Monday, December 18, 2006

Open thy Heart, open my mind

The monsoon season really dampens ones spirit these few days. The ritual starts with bright sunshine in the morning, cloudy early afternoon, overcasted mid-day and heavens with a damaged pipe that keeps pouring. My holidays are actually being spent in Lee Wee Nam library chalking up effort points for my FYP. I certainly hope the project jolly well adhere to the requirements because the conflicting and "bo-chap" attitute I am receiving really aint helping.

Magic of Love. A story which depicts that love will conquer it all. A father and daugther relationship which drifted apart when the latter gets distracted and blinded by fame and fortune. What I took back at the end of the show, Lifes about forgiving. Though not a child of christ, I firmly believe in forgiving. At the end of the show, the audience were preached upon how God always opening the hands and ready to receive those who repent. How many of us can actually do that?

Thats why we are branded as mortals i presume. Opening up and letting go is something ppl of today really need to learn. These days, everyone is for themselves and clinging on to what ever wants and dreams they can get. At the end of the day, was the struggle really worth it? Its an answer only the individual can answer.

Alas, its up to me to stroll along the journey of life where each day is a lesson each milestone is a module. Till my convocation, open thy hearts, open my mind, to receive everything as readily to let them go. But that doesnt give me an excuse to slacken on my FYP, root me on!

pat

Saturday, December 02, 2006

A nice cruise with you

Its all over... typical of an ending of another semester. Started off with a month of preparation then supplemented with the regimental revision program. Everyday was a routine 0730 reveille, 0800 "march" to the MRT, 0900 equipment layout and ready for commencement. Army flow in my veins...thats something I cannot refrain from, no wonder many ppl say Regulars are a wierd bunch of character. Maybe something happened to me like "happy feet" thats why genetically altered.

Of course, tough times dont last, tough ones last. Everyone got through that period and now I am once again feeling lost right after exams. Unable to adjust the bio clock, am still waking up at 8 where my body is acustommed to the 6 hours slumber cap. Overall, it feels great to be able to let everything go for rest and relax.

Everyday whislt walking out and returning home to and from school, my DiamondBack bike has been calling out for me to take him out for a ride. PatriX has always been a avid rider, therefore decide to bring the 2 of us for a road trip. Sounds kinda insane and typical me, the both of us from the West to the East. 1.45 hours per trip, manz... i really out did myself this time. First time I felt spasms in my thighs, nonetheless, the sun, the breeze and cruising the roads was rather therapeutic to my suprise. For this entry, I am gonna name my Bike. Her name from here on shall be "Swift".
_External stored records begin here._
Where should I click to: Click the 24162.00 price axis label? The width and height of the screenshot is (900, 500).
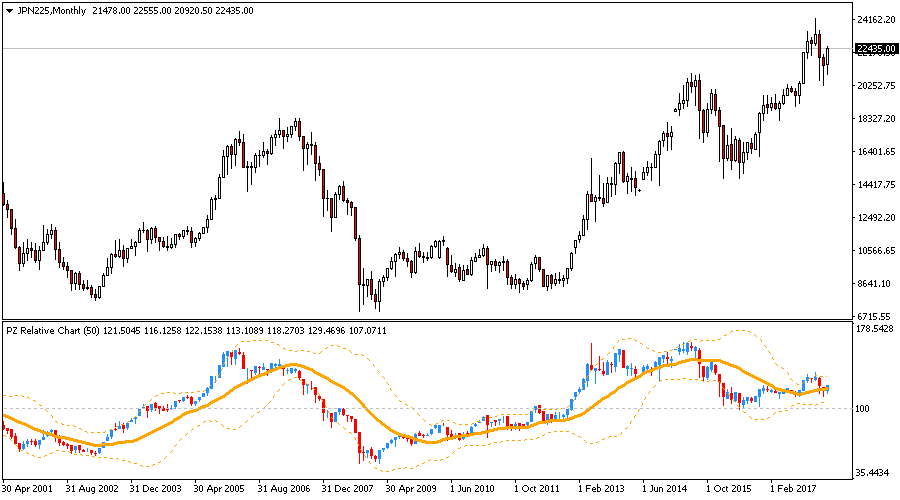point(874,20)
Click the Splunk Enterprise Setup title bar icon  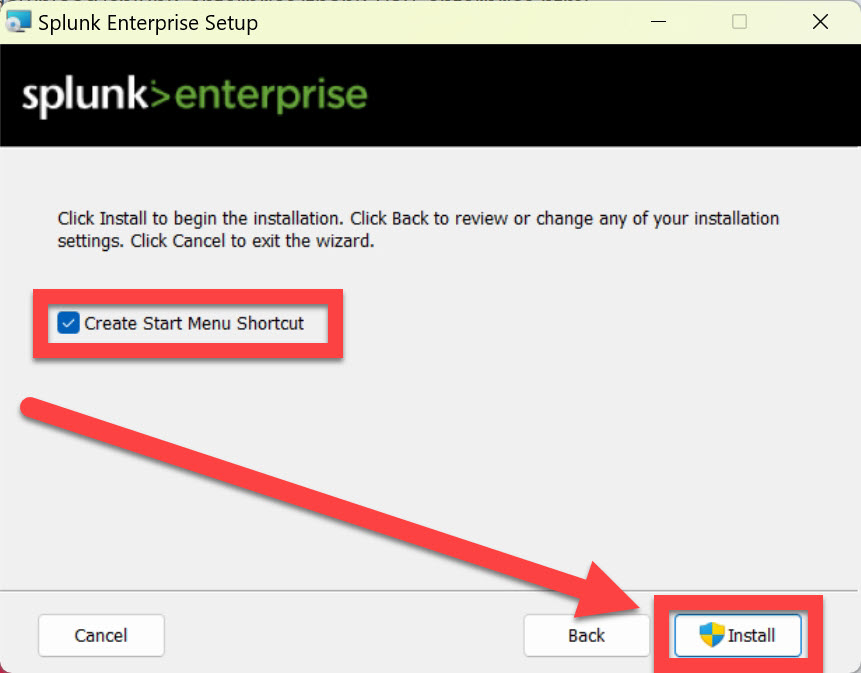[18, 21]
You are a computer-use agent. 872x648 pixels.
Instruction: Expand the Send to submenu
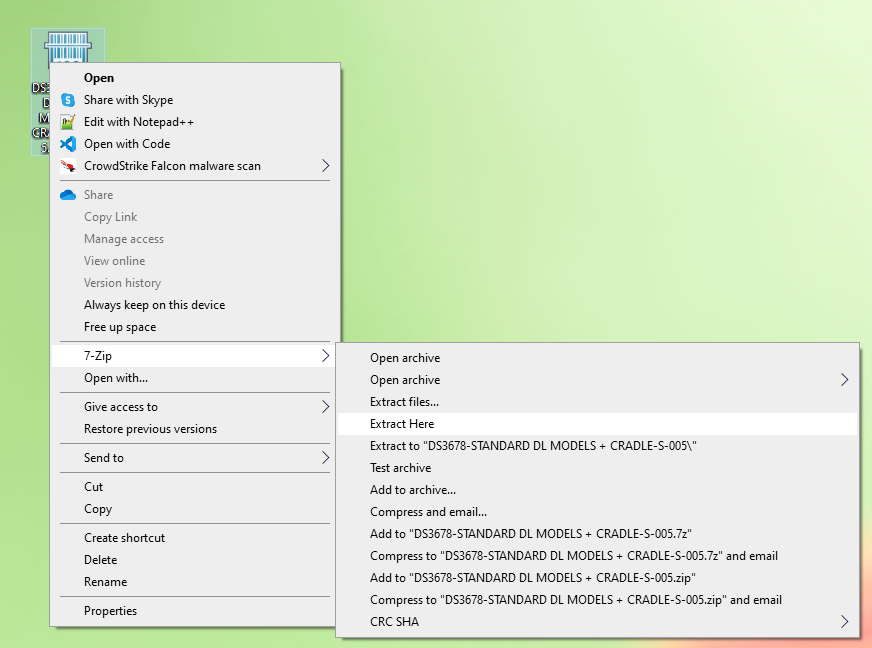(x=326, y=458)
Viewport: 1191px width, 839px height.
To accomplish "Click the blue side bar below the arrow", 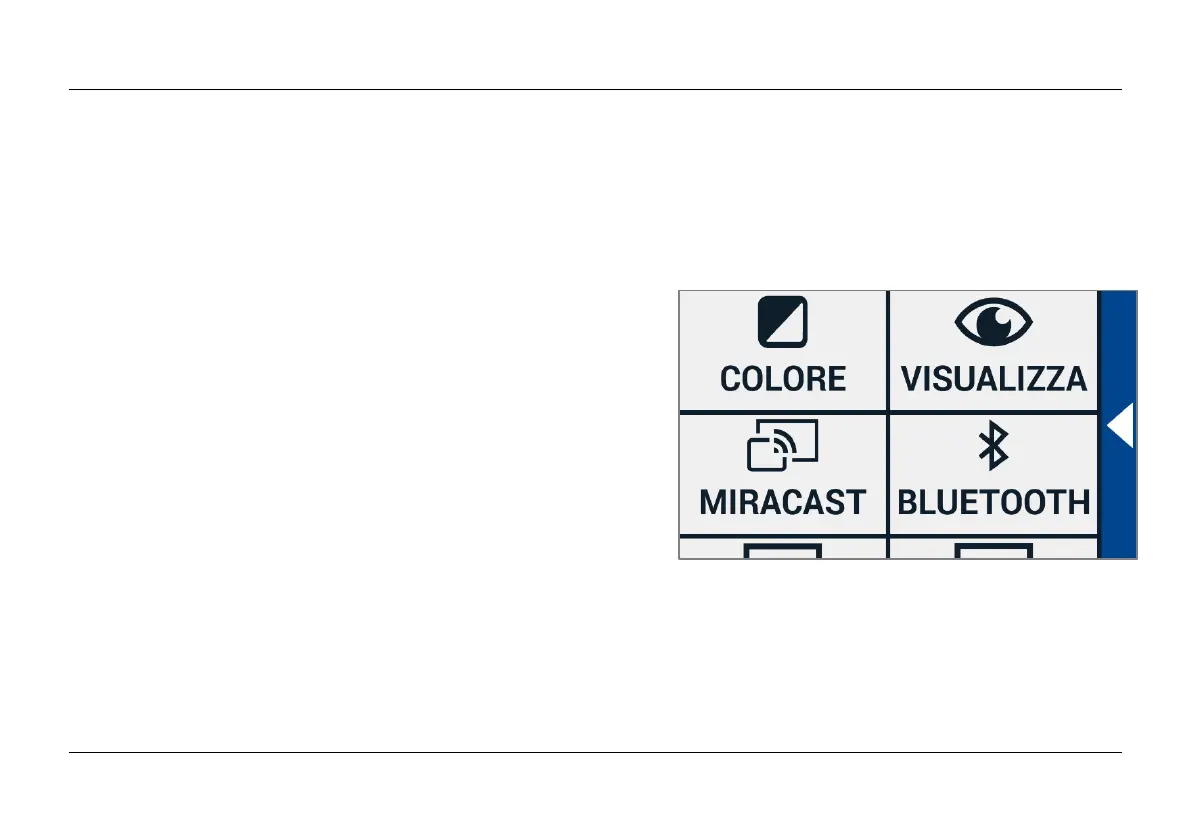I will click(x=1118, y=510).
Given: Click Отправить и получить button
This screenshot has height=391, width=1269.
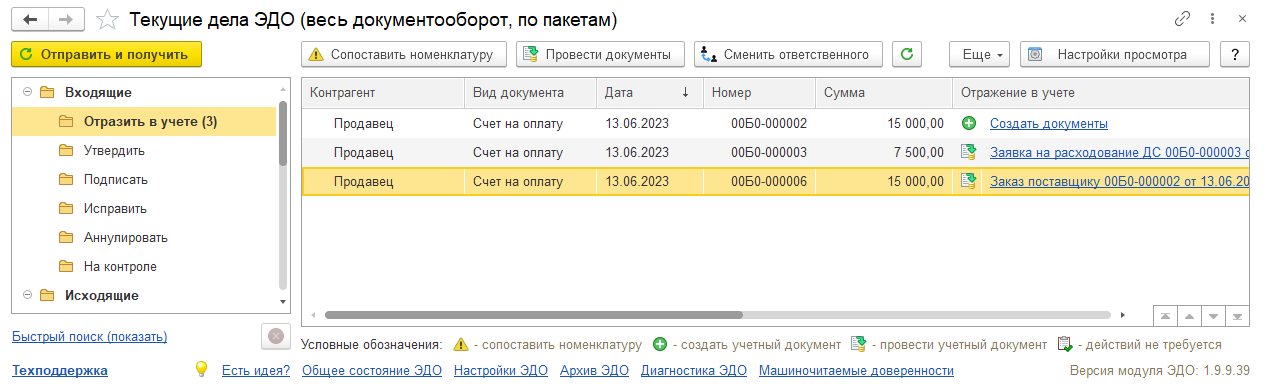Looking at the screenshot, I should coord(107,54).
Strange it may seem... i always complain about want companionship. Somebody to talk to, dine with or just simple intertaction. But en route the journey home with swift, I was literally smiling to myself dousing myself in the past memories of what have I done this year. So much was covered, so much happenings, so much reflections, oh manz.... life has been good to me i guess.

Had my share of joys and spoilts. Somethings always on my mind, the perfect companion who will always be there to share my smiles and woes for better or worse. Someone who I can pamper and shower my attention onto. Someone who will stand by me... even when I fall lends me a helping hand or simply sits beside me till i get back on my feet again. Someone who is willing to go to the ends with me gazing upon the stars. Till the day comes, that someone will always be on the BACK of my mind =). Till I see you then

The more i forage for that someone, the more trouble I get myself. Furthermore... i caused trouble for the opposite party too. I hope I can timeout for now and stop the surge of testosterone

p/s: there's this sudden urge of mine.... I wanna go see the Northern Lights. I just don't know why and how too but lets just keep this on this journal of mine.